## begin Supplied records
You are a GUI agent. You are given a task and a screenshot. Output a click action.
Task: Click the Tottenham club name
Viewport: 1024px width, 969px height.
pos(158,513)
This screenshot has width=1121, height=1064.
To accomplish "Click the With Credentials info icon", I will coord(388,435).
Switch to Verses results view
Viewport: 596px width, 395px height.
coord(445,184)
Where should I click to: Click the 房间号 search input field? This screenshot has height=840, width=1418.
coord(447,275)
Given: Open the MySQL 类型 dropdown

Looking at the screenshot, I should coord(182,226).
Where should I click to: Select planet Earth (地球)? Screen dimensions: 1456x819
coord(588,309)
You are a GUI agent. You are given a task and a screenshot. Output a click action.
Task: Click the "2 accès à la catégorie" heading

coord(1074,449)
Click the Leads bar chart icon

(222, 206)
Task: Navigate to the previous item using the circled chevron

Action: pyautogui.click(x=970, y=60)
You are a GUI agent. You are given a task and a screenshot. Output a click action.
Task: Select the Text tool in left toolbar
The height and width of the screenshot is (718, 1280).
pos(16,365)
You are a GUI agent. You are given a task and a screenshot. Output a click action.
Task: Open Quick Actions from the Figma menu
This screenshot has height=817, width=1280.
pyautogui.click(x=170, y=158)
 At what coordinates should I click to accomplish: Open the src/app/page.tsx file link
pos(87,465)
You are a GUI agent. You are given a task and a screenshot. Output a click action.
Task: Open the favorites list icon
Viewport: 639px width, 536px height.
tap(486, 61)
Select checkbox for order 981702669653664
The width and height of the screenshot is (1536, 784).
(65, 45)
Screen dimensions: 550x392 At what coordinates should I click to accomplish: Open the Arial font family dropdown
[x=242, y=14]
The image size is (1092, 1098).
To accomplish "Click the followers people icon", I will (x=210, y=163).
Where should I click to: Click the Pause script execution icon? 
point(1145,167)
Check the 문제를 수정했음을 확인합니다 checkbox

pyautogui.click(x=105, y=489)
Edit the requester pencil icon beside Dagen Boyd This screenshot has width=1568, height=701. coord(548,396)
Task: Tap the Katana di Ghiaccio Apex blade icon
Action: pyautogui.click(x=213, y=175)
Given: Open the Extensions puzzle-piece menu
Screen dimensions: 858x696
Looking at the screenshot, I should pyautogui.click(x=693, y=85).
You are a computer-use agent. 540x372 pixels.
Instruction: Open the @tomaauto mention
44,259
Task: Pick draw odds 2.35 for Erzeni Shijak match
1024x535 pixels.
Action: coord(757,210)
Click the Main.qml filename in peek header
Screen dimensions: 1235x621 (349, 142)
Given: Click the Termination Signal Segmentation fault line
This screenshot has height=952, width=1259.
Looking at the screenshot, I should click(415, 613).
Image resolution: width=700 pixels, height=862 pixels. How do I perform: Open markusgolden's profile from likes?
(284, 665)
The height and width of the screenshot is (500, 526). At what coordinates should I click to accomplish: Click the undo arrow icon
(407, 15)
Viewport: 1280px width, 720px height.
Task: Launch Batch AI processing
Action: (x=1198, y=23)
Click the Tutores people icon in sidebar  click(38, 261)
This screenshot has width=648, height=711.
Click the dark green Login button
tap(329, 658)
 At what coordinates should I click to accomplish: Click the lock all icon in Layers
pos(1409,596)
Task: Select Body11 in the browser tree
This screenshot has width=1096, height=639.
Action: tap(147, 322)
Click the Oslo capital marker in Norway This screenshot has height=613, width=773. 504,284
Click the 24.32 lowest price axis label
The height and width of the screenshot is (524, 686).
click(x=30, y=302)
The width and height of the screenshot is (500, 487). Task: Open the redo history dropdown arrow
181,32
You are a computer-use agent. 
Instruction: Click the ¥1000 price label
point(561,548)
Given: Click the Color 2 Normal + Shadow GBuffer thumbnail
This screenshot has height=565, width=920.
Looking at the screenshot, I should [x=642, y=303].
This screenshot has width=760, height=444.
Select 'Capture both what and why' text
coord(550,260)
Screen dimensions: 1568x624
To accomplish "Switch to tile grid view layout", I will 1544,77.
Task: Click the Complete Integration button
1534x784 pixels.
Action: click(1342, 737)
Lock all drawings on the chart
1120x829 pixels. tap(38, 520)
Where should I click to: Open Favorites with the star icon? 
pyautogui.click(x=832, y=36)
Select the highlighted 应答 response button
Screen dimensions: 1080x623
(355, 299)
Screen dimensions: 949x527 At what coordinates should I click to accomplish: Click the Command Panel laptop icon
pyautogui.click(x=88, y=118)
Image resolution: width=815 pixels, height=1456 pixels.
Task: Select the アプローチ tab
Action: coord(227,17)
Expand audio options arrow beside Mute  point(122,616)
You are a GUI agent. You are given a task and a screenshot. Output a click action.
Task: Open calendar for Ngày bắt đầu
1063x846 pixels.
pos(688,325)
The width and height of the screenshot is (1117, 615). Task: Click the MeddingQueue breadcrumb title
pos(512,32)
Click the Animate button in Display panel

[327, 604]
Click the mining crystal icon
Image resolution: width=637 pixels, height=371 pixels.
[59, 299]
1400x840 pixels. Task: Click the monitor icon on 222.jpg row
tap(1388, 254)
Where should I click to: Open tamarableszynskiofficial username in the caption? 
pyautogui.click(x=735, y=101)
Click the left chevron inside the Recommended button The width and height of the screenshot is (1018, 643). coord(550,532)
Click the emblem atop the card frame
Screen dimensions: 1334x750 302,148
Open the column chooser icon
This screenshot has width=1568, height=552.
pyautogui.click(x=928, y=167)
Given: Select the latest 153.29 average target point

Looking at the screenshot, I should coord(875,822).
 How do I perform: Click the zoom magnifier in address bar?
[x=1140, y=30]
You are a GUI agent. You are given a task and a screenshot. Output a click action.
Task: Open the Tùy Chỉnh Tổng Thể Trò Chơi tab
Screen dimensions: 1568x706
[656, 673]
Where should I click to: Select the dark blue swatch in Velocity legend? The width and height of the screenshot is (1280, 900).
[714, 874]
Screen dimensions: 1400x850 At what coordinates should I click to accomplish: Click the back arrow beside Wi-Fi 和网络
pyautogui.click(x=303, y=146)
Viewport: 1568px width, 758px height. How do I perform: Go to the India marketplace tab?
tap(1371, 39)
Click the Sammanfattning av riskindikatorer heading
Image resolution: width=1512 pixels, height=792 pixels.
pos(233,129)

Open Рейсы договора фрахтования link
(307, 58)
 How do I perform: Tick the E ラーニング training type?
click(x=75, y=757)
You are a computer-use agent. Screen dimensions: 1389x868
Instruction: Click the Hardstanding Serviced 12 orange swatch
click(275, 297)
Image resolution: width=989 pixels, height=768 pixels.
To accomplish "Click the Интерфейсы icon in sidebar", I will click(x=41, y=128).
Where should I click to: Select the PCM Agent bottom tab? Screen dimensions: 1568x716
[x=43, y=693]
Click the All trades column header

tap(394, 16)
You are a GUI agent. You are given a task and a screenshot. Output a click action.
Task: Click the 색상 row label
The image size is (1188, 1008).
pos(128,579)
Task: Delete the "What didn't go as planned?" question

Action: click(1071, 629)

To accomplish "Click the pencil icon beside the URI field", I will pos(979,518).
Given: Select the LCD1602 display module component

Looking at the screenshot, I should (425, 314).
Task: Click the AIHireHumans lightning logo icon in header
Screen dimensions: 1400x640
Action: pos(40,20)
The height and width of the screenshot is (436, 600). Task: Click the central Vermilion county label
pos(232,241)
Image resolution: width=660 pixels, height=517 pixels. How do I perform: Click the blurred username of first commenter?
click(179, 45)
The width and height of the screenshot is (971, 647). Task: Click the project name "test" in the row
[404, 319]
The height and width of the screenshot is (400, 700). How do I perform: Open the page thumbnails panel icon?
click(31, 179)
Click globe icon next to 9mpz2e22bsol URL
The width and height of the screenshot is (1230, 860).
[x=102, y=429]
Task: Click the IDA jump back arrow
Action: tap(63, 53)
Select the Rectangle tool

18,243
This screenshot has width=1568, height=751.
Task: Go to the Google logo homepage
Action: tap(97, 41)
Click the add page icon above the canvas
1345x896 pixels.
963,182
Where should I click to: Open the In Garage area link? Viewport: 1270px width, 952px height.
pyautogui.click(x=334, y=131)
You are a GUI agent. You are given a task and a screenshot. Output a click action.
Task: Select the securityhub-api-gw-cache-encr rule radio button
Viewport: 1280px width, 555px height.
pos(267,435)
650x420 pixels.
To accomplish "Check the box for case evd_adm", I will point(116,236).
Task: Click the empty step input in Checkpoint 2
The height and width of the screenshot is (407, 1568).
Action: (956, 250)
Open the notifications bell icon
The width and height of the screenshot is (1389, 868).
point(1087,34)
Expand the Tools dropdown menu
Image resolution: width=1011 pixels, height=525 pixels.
## end Supplied records
▶ **Directions**: Reproduce the entries verbatim from the line containing "The height and width of the screenshot is (400, 700)." through the line containing "Action: (956, 250)", including both of those lines.

▶ **Response for this exercise**:
The height and width of the screenshot is (400, 700). How do I perform: Open the page thumbnails panel icon?
click(31, 179)
Click globe icon next to 9mpz2e22bsol URL
The width and height of the screenshot is (1230, 860).
[x=102, y=429]
Task: Click the IDA jump back arrow
Action: tap(63, 53)
Select the Rectangle tool

18,243
This screenshot has width=1568, height=751.
Task: Go to the Google logo homepage
Action: tap(97, 41)
Click the add page icon above the canvas
1345x896 pixels.
963,182
Where should I click to: Open the In Garage area link? Viewport: 1270px width, 952px height.
pyautogui.click(x=334, y=131)
You are a GUI agent. You are given a task and a screenshot. Output a click action.
Task: Select the securityhub-api-gw-cache-encr rule radio button
Viewport: 1280px width, 555px height.
pos(267,435)
650x420 pixels.
To accomplish "Check the box for case evd_adm", I will point(116,236).
Task: Click the empty step input in Checkpoint 2
The height and width of the screenshot is (407, 1568).
Action: (956, 250)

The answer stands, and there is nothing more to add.